Actually... drum roll, please...
I'm not currently reading the Divine Comedy. After three years of journeying from the depths of hell to the stars and the Empyrean, I finished it last week—in church—with sunlight streaming through the big stained-glass window showing Mary rising to heaven, with flowers and the censer on the altar stairs, and with the Eucharist on the altar.
Of all the perfect images!
I'm glad to have read the whole poem, and in order. It wasn't always easy. The Inferno took a lot of work to get through; hell is, and always has been, a troubling concept for me. It was cold and frightening and... well, it set the mood Dante wanted it to set, I suppose. Creepy, dark and horrifying.
But I loved Purgatorio, the different rings and the disappearances of the markings on Dante's forehead, and the peace of the ascending souls. The final cantos, where Dante passes through the rivers and is greeted by Beatrice, are especially beautiful.
The Paradiso was beyond splendid. Except for a few cantos where I got bored of Cacciaguida's rambling and would have liked to move to the next level, everything held light and glory and wonder. I particularly loved Anthony Esolen's translation for the increased rhythm and rhyme throughout the entire poem (the final canto is completely in terza rima, I think). Also, his work included excellent notes to help make sense of the themes and confusing parts.

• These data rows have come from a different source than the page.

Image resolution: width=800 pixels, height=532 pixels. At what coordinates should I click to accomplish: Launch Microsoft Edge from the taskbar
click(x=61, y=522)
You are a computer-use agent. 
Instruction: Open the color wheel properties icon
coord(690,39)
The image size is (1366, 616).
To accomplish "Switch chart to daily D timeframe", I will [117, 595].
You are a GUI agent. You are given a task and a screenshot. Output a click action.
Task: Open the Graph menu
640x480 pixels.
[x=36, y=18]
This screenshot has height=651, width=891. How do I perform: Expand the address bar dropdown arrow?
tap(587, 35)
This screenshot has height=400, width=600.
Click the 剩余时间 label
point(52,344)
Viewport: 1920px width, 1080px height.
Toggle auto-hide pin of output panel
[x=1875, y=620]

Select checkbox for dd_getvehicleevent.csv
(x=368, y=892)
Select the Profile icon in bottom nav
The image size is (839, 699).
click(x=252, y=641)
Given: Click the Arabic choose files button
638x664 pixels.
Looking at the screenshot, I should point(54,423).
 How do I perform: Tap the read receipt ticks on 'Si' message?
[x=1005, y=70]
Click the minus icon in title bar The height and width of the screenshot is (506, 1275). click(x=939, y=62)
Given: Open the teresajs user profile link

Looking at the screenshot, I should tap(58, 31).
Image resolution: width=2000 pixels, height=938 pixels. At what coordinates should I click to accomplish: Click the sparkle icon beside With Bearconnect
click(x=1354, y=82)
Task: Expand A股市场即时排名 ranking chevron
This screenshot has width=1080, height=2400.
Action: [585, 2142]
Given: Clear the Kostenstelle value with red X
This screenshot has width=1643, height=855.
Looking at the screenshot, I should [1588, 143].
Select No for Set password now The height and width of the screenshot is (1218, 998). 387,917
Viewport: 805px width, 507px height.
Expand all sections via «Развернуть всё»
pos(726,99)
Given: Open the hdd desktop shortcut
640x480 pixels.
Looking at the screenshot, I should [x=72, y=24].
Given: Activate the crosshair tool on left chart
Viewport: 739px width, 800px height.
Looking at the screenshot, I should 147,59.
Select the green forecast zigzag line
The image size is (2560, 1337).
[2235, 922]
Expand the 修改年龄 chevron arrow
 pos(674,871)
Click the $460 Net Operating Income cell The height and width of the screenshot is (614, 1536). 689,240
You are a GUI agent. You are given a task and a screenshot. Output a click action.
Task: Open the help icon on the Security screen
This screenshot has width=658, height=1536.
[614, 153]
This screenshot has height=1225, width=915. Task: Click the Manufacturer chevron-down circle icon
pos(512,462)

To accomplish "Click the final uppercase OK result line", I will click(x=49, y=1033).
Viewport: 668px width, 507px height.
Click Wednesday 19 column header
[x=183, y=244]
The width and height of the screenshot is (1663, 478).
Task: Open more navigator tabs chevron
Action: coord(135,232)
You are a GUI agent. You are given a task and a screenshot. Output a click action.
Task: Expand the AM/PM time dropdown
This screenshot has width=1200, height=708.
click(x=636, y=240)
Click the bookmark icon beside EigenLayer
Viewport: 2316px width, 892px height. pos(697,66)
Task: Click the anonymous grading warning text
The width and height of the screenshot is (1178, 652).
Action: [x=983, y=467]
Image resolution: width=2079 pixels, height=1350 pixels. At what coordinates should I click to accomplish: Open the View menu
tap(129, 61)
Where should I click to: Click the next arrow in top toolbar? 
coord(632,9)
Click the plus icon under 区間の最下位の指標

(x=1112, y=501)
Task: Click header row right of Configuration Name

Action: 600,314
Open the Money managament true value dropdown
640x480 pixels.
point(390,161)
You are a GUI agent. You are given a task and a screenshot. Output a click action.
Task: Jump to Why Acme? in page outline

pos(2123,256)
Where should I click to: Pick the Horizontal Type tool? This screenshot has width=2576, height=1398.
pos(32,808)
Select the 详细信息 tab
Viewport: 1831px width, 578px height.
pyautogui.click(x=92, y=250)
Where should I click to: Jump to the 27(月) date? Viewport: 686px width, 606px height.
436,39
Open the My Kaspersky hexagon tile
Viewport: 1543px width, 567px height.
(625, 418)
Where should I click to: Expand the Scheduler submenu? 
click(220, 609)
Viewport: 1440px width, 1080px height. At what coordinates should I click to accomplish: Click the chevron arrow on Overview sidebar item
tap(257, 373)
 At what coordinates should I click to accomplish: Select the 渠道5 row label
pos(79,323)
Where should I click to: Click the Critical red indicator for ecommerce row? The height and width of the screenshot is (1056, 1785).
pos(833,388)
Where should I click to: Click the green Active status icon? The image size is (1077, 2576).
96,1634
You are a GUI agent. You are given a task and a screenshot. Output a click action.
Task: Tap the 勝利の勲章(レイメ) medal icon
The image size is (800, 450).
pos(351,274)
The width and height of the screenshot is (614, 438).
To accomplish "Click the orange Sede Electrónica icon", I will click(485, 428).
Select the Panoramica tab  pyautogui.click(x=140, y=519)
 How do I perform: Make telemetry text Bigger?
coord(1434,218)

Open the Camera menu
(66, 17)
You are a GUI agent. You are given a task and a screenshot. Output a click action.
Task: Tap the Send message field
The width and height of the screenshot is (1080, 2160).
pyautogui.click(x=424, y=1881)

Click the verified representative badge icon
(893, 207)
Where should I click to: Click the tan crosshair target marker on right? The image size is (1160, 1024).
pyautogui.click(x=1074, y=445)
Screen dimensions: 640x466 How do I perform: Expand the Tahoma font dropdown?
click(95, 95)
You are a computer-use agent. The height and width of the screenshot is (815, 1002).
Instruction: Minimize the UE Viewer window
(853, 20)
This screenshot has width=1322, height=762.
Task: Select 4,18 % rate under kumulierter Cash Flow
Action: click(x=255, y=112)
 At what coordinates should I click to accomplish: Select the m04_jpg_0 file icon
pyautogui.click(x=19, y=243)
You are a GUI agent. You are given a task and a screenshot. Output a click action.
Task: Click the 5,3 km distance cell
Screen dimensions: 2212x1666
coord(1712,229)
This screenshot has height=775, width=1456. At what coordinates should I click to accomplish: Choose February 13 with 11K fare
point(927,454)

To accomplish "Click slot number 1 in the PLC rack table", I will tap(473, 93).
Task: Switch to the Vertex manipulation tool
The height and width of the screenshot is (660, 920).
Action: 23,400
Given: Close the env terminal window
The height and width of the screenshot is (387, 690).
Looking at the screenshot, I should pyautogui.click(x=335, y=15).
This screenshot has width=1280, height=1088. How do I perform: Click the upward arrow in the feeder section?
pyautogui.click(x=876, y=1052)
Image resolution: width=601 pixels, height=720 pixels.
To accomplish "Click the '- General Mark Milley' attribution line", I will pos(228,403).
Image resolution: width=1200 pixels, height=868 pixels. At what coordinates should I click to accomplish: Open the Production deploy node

There's something about the last several lines of the last canto of Paradise that brings tears to my eyes, over and over again, even when I think of them in random moments. Perhaps it is the depth of imagery, the beautiful impossibility of explaining God; perhaps it comes from the fact that I had read them before and had kept them close to my heart while writing my novel. Probably both. Either way, the work of reading a sometimes difficult and obscure classic was well rewarded.